The timing of these ‘revelations’ smelled very fishy. Either the Conservatives were trying to pick a fight, or they were setting a trap. The idea that the earnings threshold for graduates could be radically reduced may simply be just that, an idea. It may be put out there to ‘test the water’ on the likely opposition and to set a trap for Labour. In the end, Labour might have been wise to avoid walking straight into it.

Outcry over proposals for a lower student loan repayment threshold.

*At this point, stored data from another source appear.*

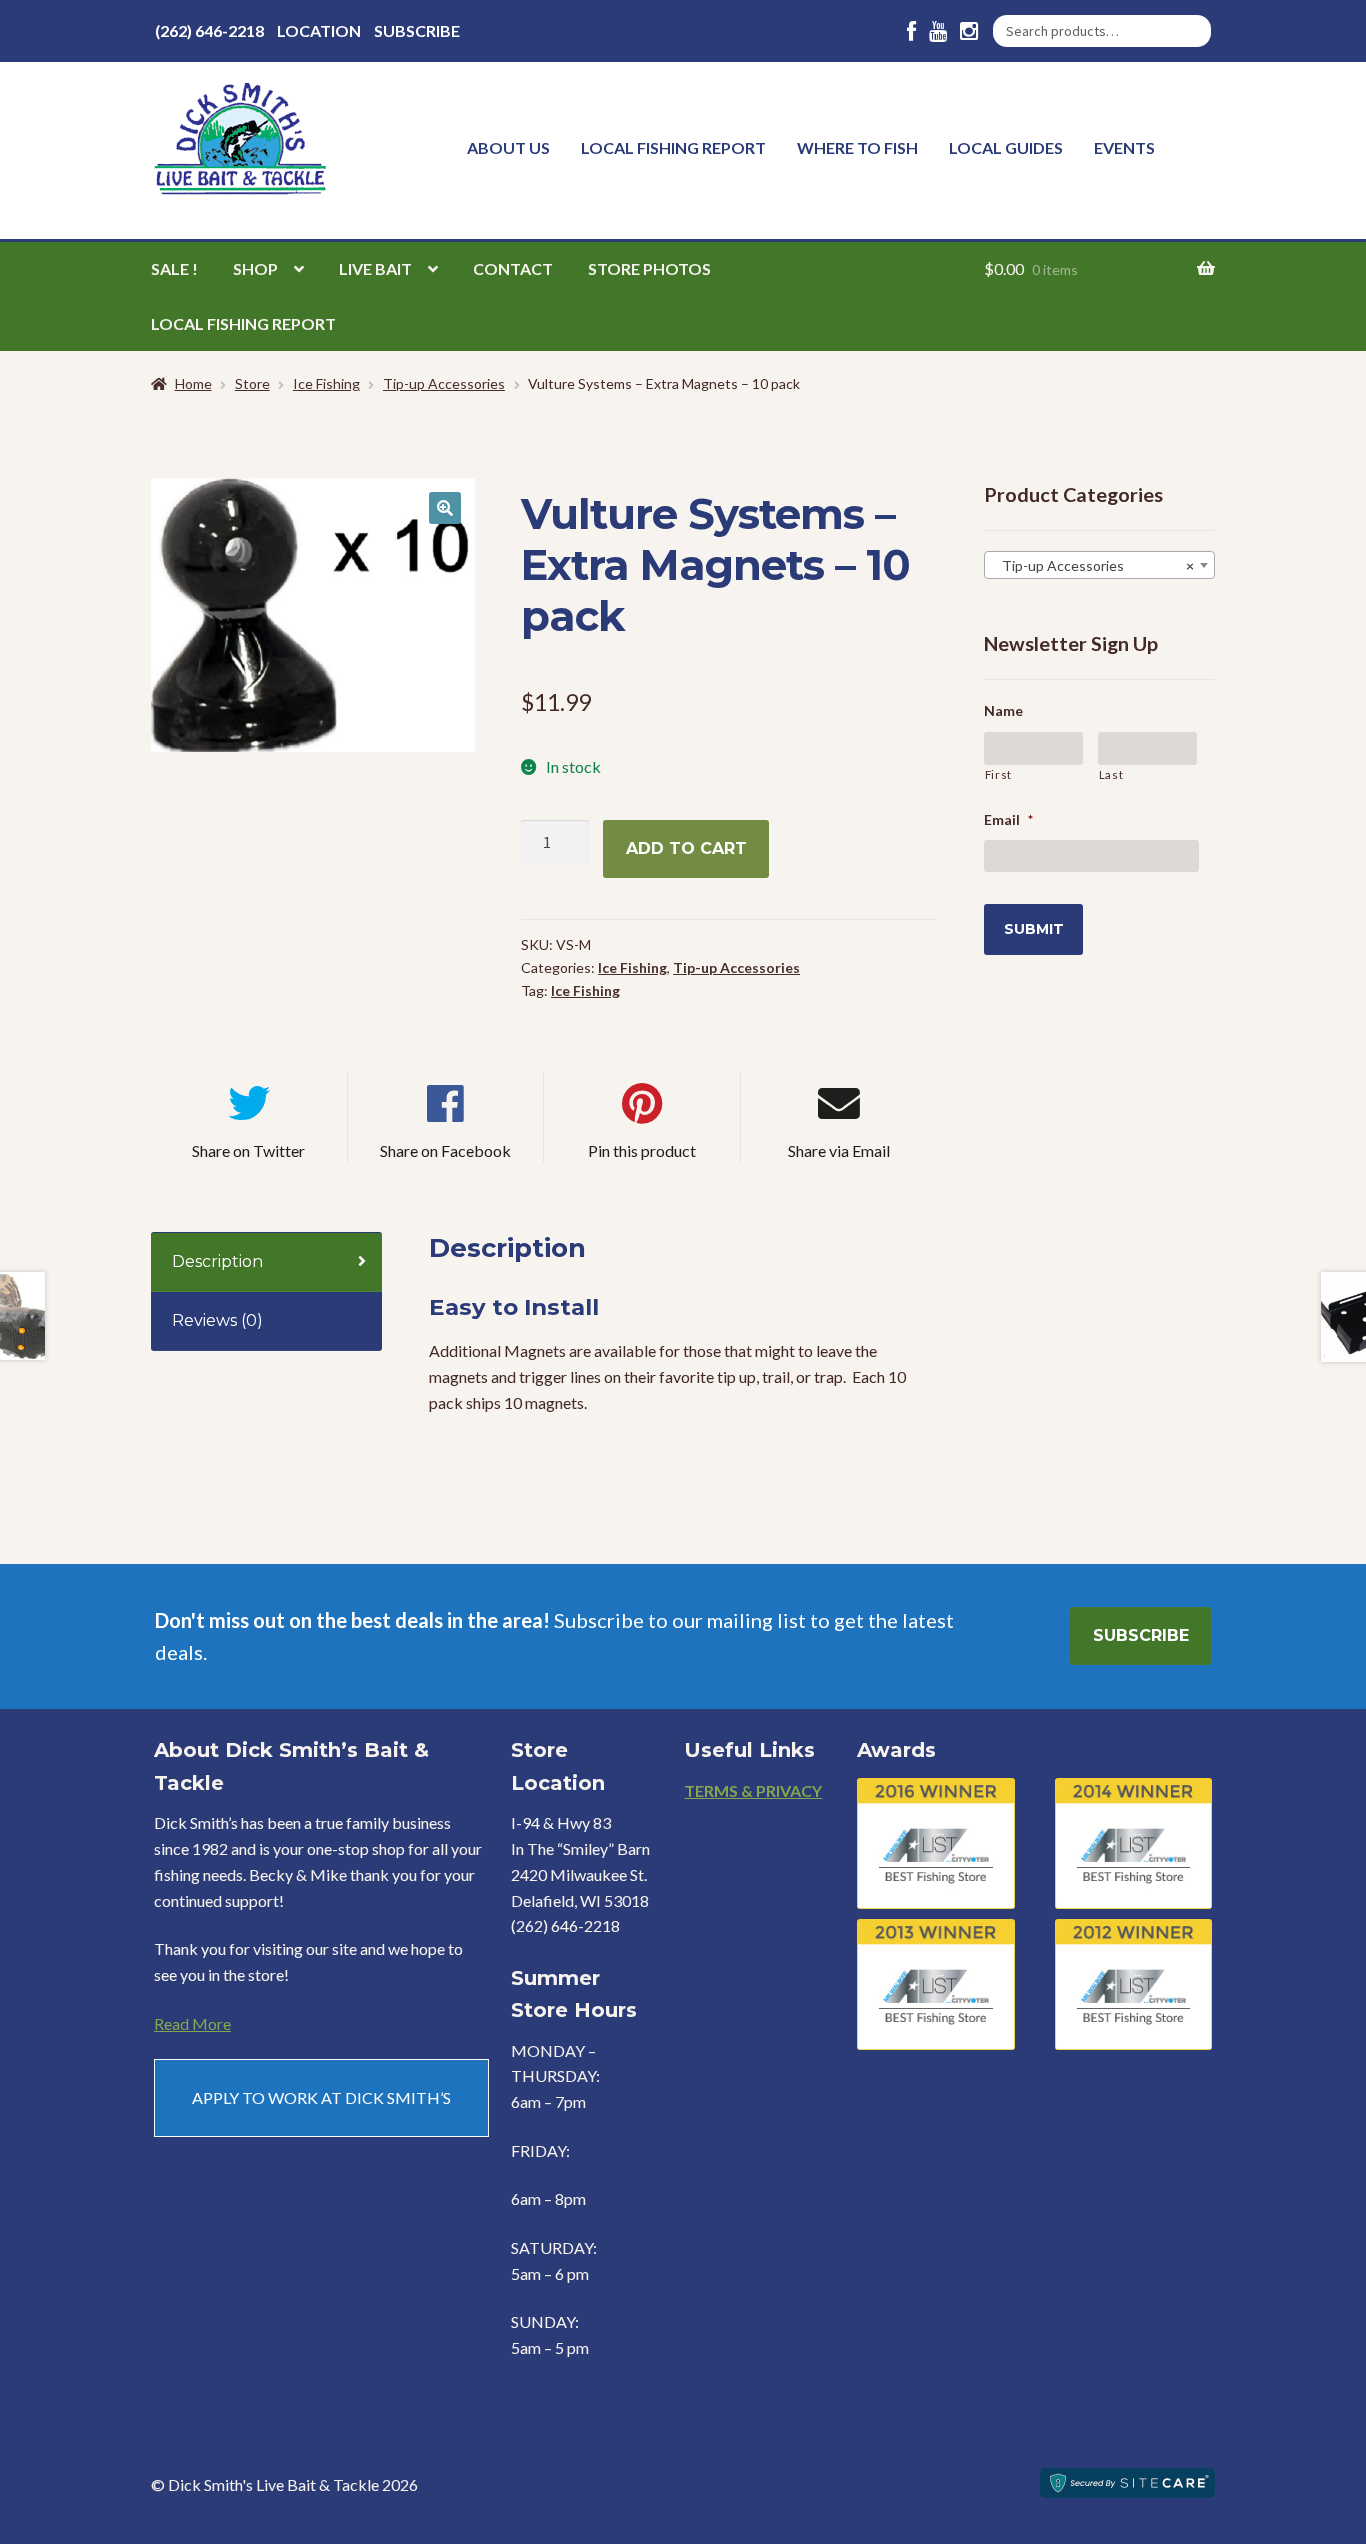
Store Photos (649, 268)
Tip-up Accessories (444, 383)
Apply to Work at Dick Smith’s (321, 2097)
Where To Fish (857, 147)
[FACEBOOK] (911, 31)
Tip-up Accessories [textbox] (1093, 565)
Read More (192, 2023)
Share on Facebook (445, 1150)
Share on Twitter (248, 1150)
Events (1124, 147)
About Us (508, 147)
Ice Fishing (326, 383)
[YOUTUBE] (938, 31)
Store (252, 383)
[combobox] (1099, 565)
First (998, 774)
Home (193, 383)
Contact (513, 268)
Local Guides (1006, 147)
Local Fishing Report (673, 147)
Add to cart (686, 848)
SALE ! (174, 268)
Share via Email (839, 1150)
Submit (1034, 929)
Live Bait (375, 268)
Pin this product (642, 1150)
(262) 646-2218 (209, 30)
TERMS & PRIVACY (753, 1790)
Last (1111, 774)
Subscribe (417, 30)
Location (319, 30)
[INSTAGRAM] (969, 31)
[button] (445, 508)
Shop (255, 268)
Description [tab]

Cutting the graduate earnings threshold would save the government as much as £2bn a year but would hit lower earners the hardest (The Guardian 27th September 2021). However, there could be a terrible sting in the tail. The change could be made in retrospect despite Augar concluding this would not a good idea. Martin Lewis of the ‘Money Saving Expert’ set out further his ongoing opposition to this on Monday in ‘Student loan costs may rise £400/yr’. The response from the treasury to this prospect was “We do not comment on speculation in the run up to fiscal events.”  Presumably all will be clearer on the 27th of October when the next ‘Economic and Fiscal Outlook’ report is released by the Office for Budget Responsibility.

Will existing Labour policy on fees and loans prevail?

You have to look to the fringes to glean any insight into this crucial issue. The Shadow Education Secretary, Kate Green, spoke at the conference on education and, like Keir Starmer, she avoided student loans and higher education in general. The full text is here in FE Week. However, she could hardly avoid the issue when confronted by delegates at a fringe meeting organised by the University and College Union (UCU).  Under the topic ‘Against the market: Public education after the pandemic’ she said, “Universities are seen as the jewel in our crown, and they are, but that cannot be built on the backs of exploiting staff”.  Critically she also went onto commit Labour to “abolishing the tuition fees system and replacing it with a sustainable funding model”.  The question then arises about if this might be a change from the existing Labour policy on the abolition of fees.

This goes back to the Labour Manifesto at the 2019 election that was a disaster for Labour and saw the Conservatives sweep in with a massive majority, so great that Labour have been unable to mount any effective opposition under a more pragmatic leader. In it was the pledge to “create a National Education Service to provide support and opportunity throughout your life: from Sure Start centres to top-quality early years education; well-funded schools with lower class sizes to free university”. Stressed further for students were “tuition with no fees; and free lifelong learning, giving you the chance to reskill throughout your life”. These were bold pledges and likely to look unaffordable to most of the electorate.

The conclusion is there is a major storm brewing. However, it will not be long before we see if the Conservative government has the audacity to make costly and dramatic changes to fees and loans.  They may be about to throw their levelling up agenda onto the bonfire that students and graduates are preparing for them.  Labour are probably waiting in the shadows with a better alternative.